Start of AVAILABLE DATA

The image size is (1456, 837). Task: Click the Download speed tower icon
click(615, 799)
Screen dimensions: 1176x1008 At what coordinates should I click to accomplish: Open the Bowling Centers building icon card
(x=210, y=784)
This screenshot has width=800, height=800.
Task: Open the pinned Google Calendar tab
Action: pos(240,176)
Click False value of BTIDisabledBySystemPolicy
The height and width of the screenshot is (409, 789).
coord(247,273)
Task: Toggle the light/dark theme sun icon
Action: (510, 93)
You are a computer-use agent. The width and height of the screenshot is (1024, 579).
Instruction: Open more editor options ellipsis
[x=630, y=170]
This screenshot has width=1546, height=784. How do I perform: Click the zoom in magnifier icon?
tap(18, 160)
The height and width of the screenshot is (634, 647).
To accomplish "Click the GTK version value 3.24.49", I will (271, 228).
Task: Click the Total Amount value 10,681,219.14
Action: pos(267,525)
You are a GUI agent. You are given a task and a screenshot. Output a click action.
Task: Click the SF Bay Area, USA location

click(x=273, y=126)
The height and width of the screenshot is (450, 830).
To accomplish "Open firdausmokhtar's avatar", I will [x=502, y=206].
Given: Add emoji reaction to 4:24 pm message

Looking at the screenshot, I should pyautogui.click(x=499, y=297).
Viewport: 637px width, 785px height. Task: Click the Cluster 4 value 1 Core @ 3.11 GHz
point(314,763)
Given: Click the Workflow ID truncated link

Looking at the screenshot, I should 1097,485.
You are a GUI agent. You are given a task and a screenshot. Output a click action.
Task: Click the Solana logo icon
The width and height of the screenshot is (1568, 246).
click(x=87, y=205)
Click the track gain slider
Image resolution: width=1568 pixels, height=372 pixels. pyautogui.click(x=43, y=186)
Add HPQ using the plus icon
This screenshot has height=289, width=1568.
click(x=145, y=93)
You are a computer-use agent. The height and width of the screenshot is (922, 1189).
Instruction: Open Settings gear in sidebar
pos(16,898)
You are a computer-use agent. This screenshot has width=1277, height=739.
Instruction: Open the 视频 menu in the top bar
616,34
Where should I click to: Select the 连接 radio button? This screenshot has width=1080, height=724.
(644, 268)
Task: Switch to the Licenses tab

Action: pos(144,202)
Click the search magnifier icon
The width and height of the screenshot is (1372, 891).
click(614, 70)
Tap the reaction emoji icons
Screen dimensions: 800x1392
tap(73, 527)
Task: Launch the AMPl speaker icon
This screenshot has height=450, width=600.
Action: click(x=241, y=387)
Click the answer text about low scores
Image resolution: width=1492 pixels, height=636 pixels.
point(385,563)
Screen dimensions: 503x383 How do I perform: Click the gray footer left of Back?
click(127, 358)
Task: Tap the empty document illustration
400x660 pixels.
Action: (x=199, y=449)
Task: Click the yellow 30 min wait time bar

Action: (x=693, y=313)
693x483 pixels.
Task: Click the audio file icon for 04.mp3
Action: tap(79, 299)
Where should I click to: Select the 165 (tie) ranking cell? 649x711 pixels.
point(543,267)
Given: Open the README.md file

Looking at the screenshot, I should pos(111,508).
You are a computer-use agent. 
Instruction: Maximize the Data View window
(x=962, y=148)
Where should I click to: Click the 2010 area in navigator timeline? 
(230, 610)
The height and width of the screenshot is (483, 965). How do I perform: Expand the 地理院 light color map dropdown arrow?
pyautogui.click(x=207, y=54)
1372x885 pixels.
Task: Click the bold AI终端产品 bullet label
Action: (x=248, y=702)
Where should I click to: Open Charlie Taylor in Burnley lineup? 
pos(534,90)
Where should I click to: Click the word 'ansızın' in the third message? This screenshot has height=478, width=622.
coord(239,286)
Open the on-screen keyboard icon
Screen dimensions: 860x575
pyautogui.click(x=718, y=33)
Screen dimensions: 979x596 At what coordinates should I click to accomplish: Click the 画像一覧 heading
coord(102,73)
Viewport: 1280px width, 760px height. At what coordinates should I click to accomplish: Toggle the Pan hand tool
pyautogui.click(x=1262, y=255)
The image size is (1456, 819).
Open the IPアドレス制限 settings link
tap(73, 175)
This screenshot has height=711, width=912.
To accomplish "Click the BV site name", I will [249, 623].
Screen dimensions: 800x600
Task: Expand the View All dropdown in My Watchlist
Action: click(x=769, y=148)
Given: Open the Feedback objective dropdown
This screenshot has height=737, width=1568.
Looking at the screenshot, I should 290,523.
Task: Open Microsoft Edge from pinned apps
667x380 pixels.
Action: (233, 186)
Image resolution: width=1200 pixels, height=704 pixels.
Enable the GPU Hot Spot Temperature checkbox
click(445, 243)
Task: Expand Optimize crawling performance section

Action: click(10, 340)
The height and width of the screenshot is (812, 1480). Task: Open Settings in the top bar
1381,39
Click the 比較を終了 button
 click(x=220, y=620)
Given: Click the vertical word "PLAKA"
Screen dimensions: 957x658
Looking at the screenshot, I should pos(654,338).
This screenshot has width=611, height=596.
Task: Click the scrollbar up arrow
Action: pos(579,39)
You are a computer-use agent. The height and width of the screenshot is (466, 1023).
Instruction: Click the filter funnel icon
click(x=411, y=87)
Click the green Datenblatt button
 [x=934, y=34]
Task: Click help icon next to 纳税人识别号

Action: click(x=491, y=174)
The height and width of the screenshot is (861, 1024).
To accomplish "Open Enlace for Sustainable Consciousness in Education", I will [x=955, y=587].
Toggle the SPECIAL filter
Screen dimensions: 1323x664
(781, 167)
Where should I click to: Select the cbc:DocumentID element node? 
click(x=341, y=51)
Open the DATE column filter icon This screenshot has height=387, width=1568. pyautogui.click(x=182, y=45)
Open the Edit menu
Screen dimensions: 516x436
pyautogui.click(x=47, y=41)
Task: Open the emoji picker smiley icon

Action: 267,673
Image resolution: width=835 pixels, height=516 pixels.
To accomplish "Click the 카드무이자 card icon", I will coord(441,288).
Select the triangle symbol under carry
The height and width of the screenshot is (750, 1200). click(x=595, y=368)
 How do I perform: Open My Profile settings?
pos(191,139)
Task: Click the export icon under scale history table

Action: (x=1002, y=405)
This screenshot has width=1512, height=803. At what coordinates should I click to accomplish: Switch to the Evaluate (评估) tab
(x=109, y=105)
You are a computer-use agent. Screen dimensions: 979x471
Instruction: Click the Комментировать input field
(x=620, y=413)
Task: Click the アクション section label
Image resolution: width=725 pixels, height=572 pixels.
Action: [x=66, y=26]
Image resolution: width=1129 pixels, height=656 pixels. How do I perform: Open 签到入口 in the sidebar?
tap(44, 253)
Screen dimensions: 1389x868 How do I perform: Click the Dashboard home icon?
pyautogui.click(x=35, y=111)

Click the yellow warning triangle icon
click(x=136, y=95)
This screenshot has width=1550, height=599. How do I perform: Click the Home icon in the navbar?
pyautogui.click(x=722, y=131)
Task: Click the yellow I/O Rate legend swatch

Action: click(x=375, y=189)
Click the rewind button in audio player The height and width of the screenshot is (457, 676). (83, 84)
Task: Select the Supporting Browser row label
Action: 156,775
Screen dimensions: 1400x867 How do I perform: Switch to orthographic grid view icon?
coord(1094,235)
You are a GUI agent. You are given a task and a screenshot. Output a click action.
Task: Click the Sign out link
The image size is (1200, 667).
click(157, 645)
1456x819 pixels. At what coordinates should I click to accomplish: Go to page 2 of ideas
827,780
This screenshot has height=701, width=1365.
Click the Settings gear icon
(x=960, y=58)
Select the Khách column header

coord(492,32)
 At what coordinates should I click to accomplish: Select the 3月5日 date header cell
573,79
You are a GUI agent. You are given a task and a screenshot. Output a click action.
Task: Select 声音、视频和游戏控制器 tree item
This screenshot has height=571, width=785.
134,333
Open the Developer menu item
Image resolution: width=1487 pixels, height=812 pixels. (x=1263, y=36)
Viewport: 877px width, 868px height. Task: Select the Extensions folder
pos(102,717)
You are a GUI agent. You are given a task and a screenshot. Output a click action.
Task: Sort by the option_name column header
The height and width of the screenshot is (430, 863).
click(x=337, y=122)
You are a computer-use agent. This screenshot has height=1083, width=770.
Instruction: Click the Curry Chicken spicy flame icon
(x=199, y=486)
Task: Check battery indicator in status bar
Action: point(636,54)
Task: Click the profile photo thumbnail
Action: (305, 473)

End of AVAILABLE DATA

▶ **YOUR TASK**:
Across the whole listing above, report each line that includes "computer".

▶ **OUTPUT FOR THIS TASK**:
You are a computer-use agent. The width and height of the screenshot is (1024, 579).
You are a computer-use agent. The height and width of the screenshot is (922, 1189).
You are a computer-use agent. This screenshot has width=1277, height=739.
You are a computer-use agent. 
You are a computer-use agent. The height and width of the screenshot is (466, 1023).
You are a computer-use agent. Screen dimensions: 979x471
You are a computer-use agent. This screenshot has height=1083, width=770.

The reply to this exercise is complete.